─── EXTRACTED MATERIAL ───
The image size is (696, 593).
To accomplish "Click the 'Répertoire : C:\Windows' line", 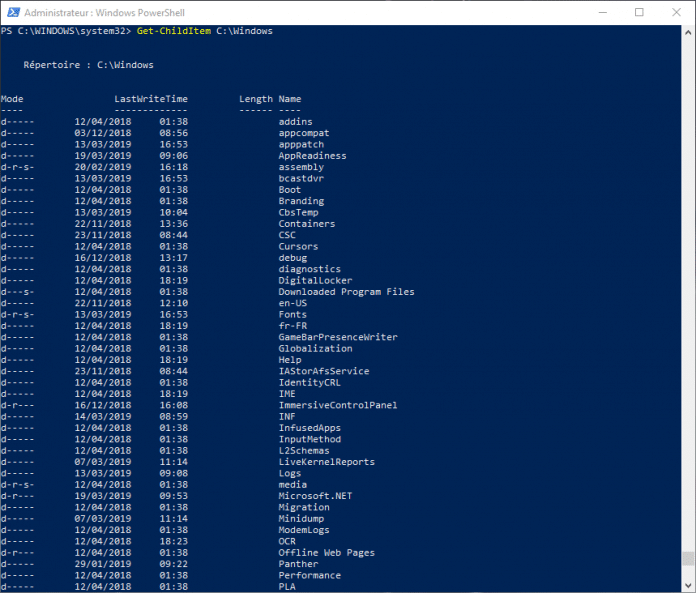I will coord(88,65).
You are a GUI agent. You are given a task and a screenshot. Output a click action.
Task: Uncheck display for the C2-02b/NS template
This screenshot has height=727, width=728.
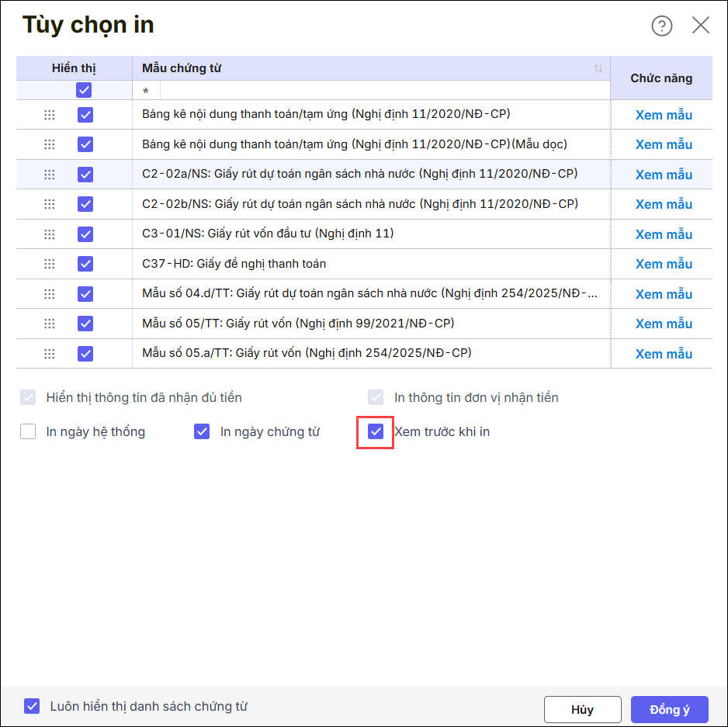point(85,204)
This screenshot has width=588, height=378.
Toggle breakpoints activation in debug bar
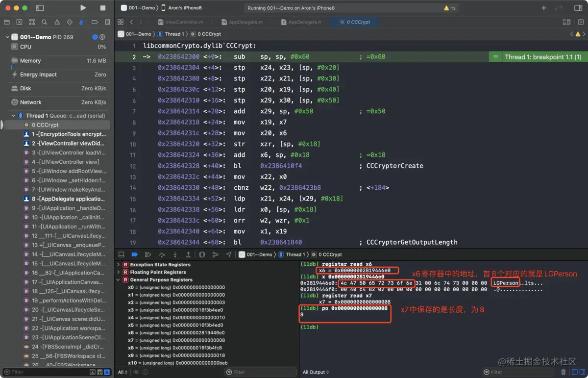coord(135,254)
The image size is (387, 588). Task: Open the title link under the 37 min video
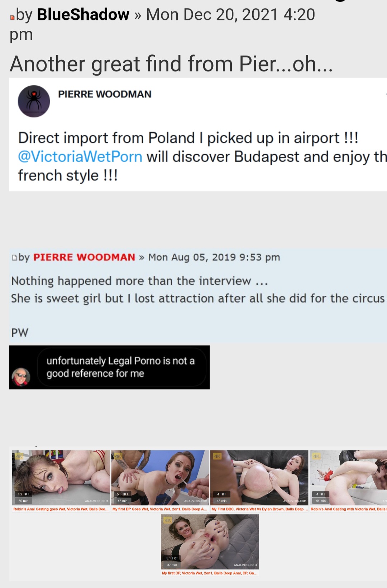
───
Please pull out every line of the items above that contains the word "size", and copy each one.

- _OUTPUT BELOW_
The image size is (696, 593).
The image size is (387, 588). Task: Open the title link under the 37 min video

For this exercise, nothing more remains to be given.